• _Available data_:
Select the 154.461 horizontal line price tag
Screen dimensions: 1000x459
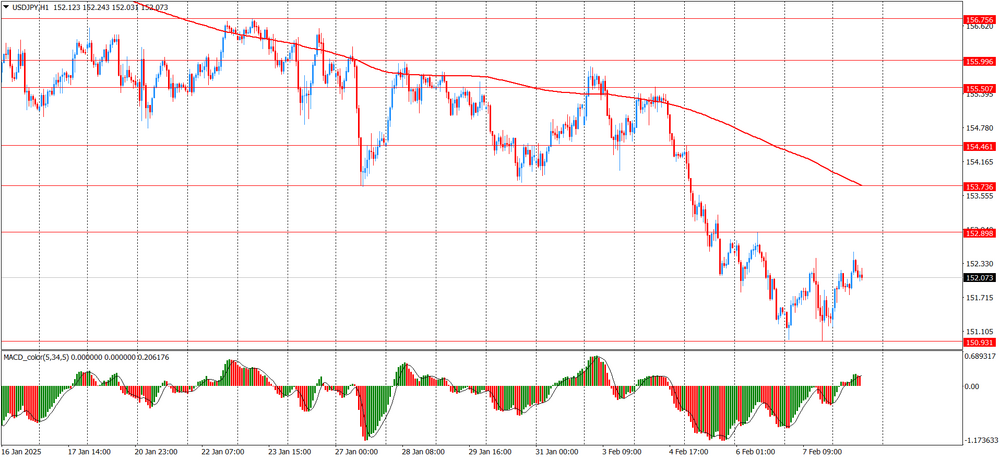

---

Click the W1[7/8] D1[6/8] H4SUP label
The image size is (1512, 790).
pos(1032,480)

• _To be done_: Rewrite everything from "Select the 154.461 horizontal line price tag" down to "Screen dimensions: 1000x459", with "price tag" renamed to "label" and nothing else changed.

• _Solution below_:
Select the 154.461 horizontal line label
Screen dimensions: 1000x459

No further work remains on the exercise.